Start of EXTRACTED ENTRIES

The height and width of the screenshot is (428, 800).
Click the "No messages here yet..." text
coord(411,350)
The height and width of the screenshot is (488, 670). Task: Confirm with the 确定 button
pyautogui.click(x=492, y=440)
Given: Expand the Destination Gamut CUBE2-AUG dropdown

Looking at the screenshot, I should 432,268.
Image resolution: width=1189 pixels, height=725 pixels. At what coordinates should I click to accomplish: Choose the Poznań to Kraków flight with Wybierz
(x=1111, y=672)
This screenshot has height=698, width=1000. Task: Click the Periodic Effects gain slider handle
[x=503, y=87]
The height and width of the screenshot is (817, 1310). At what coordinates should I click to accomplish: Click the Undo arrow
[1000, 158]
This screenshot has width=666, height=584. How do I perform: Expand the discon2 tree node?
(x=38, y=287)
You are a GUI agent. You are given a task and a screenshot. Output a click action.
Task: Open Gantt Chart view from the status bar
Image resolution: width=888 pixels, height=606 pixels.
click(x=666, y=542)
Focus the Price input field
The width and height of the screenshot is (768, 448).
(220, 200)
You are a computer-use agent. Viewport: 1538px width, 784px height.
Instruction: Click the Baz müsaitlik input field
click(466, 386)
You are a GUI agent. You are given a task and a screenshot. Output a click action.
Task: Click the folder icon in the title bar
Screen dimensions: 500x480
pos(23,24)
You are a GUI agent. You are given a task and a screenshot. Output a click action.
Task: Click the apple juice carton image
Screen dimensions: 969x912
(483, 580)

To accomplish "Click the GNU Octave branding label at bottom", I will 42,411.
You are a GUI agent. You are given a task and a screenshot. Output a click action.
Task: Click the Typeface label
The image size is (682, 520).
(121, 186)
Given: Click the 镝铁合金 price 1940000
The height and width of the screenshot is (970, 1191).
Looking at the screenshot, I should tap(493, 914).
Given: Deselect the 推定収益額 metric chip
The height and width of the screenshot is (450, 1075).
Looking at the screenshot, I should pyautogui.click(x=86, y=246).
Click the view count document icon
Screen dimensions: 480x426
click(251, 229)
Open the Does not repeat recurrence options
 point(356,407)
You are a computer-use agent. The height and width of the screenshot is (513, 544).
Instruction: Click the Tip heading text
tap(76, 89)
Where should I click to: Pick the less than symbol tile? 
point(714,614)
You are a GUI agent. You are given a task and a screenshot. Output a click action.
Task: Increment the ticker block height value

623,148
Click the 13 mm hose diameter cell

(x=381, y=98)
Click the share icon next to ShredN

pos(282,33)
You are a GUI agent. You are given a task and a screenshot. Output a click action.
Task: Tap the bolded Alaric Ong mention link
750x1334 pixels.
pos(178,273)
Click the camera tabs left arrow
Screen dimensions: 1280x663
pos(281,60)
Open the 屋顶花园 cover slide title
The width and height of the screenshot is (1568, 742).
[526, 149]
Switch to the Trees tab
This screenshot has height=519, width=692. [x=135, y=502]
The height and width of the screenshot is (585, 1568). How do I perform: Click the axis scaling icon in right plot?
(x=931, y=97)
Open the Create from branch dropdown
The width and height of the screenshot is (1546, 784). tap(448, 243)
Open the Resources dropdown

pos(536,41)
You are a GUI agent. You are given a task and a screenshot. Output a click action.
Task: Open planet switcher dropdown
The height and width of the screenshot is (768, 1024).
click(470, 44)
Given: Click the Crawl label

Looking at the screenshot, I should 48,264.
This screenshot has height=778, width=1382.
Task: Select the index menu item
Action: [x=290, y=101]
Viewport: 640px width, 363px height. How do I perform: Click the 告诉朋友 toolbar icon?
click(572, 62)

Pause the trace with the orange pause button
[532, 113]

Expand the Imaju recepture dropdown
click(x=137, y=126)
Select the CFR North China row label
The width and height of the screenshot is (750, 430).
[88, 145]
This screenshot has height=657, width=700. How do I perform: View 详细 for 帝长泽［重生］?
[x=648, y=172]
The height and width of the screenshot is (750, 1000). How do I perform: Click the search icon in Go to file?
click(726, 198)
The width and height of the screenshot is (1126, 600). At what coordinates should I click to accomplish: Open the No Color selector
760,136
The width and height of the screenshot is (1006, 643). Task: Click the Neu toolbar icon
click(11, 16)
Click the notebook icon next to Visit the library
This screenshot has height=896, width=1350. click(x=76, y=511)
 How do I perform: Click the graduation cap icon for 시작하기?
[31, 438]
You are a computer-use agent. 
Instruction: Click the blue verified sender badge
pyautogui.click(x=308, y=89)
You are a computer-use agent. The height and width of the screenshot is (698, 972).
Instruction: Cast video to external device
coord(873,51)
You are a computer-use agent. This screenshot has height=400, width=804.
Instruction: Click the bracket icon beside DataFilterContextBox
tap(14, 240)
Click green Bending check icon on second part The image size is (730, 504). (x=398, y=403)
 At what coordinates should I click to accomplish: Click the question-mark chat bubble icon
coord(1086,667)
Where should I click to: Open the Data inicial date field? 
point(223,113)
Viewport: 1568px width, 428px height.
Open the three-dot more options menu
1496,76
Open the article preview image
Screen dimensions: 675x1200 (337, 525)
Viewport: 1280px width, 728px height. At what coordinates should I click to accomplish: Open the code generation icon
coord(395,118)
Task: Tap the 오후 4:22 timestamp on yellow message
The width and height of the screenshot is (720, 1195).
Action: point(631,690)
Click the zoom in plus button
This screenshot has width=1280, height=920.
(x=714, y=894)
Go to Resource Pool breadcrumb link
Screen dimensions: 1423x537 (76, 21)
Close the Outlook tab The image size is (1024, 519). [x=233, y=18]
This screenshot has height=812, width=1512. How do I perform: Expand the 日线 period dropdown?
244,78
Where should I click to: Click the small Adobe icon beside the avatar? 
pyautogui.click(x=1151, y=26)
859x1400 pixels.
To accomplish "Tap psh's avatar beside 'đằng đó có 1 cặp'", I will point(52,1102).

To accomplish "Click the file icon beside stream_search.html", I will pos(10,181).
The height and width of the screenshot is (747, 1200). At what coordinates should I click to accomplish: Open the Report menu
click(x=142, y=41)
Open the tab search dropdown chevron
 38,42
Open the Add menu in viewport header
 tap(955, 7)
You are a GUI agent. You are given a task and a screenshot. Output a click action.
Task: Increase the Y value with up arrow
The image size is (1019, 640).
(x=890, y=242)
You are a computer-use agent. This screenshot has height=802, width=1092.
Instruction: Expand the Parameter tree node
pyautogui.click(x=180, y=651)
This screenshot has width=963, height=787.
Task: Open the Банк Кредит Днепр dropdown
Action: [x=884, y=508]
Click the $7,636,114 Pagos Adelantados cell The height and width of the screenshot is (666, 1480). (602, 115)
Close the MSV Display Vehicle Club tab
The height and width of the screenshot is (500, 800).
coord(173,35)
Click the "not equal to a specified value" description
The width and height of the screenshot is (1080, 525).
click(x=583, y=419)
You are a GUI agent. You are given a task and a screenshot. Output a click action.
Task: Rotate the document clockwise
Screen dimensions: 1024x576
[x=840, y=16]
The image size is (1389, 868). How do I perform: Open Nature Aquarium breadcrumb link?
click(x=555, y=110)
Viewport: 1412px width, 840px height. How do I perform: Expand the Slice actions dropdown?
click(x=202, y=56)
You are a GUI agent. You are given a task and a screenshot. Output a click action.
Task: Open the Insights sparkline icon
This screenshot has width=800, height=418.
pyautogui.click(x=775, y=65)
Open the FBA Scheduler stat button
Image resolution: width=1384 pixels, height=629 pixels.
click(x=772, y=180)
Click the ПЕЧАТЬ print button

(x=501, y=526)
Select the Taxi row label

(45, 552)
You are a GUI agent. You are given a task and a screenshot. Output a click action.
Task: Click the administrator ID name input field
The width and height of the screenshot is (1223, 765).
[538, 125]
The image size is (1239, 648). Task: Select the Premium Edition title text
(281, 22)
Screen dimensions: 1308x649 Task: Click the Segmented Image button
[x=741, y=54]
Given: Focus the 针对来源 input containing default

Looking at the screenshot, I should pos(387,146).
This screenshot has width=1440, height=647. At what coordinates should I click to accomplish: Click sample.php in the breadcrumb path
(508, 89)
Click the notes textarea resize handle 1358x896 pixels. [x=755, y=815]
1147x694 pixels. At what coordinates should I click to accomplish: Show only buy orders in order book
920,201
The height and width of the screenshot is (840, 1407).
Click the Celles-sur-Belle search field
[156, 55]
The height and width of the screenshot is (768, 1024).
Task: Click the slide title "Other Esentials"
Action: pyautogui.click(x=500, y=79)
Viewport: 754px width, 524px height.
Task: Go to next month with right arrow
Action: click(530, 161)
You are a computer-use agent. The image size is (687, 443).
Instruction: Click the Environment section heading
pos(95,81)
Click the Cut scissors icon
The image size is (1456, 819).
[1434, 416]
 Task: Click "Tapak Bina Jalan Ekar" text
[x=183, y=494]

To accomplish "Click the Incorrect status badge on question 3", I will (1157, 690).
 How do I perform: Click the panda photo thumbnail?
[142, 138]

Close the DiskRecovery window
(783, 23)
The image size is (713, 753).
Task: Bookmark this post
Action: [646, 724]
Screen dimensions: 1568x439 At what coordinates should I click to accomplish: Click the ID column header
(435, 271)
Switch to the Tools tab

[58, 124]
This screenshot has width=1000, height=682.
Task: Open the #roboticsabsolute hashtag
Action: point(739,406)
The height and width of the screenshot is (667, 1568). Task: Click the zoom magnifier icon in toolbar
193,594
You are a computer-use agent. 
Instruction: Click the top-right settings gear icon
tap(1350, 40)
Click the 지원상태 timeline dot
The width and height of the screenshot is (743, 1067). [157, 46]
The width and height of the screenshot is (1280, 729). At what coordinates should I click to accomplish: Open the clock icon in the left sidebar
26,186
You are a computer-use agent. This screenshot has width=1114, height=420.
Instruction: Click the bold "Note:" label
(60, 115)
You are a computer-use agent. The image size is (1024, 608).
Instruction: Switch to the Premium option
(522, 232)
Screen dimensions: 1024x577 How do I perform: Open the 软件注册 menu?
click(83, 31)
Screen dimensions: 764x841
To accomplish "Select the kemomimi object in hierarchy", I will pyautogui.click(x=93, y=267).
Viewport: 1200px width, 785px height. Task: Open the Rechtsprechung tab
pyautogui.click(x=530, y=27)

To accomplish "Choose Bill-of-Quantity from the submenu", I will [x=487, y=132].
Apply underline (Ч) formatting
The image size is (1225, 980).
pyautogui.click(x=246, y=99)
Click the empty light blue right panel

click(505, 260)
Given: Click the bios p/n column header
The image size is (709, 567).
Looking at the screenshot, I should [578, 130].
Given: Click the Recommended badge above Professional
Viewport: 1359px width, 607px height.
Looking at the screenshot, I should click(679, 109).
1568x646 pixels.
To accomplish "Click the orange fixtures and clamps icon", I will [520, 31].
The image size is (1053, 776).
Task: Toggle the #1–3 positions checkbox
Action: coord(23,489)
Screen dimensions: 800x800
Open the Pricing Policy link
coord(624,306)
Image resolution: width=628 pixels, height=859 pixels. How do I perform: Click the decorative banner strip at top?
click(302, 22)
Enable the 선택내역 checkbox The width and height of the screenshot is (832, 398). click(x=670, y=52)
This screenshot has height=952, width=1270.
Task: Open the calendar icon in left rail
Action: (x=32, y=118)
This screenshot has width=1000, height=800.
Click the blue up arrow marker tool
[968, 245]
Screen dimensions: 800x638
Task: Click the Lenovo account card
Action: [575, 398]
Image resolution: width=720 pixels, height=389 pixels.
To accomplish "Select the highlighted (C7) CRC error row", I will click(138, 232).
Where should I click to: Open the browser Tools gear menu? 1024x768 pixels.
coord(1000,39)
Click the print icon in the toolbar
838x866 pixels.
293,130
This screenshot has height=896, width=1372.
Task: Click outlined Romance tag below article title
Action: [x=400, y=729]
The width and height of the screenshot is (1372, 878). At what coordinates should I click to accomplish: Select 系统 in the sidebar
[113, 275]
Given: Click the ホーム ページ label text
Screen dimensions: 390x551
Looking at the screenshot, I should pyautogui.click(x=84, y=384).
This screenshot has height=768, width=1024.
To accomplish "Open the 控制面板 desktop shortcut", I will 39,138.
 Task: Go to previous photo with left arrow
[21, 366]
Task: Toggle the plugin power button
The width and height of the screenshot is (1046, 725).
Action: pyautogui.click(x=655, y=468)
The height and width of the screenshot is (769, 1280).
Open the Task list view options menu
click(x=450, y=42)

End of EXTRACTED ENTRIES

PROBLEM TO SOLVE: Only the lines above starting at the line that holds "Close the DiskRecovery window" and ending at the line that holds "has width=1114, height=420." are to be repeated, exactly and in full.

EXERCISE RESULT:
Close the DiskRecovery window
(783, 23)
The image size is (713, 753).
Task: Bookmark this post
Action: [646, 724]
Screen dimensions: 1568x439 At what coordinates should I click to accomplish: Click the ID column header
(435, 271)
Switch to the Tools tab

[58, 124]
This screenshot has width=1000, height=682.
Task: Open the #roboticsabsolute hashtag
Action: point(739,406)
The height and width of the screenshot is (667, 1568). Task: Click the zoom magnifier icon in toolbar
193,594
You are a computer-use agent. 
Instruction: Click the top-right settings gear icon
tap(1350, 40)
Click the 지원상태 timeline dot
The width and height of the screenshot is (743, 1067). [157, 46]
The width and height of the screenshot is (1280, 729). At what coordinates should I click to accomplish: Open the clock icon in the left sidebar
26,186
You are a computer-use agent. This screenshot has width=1114, height=420.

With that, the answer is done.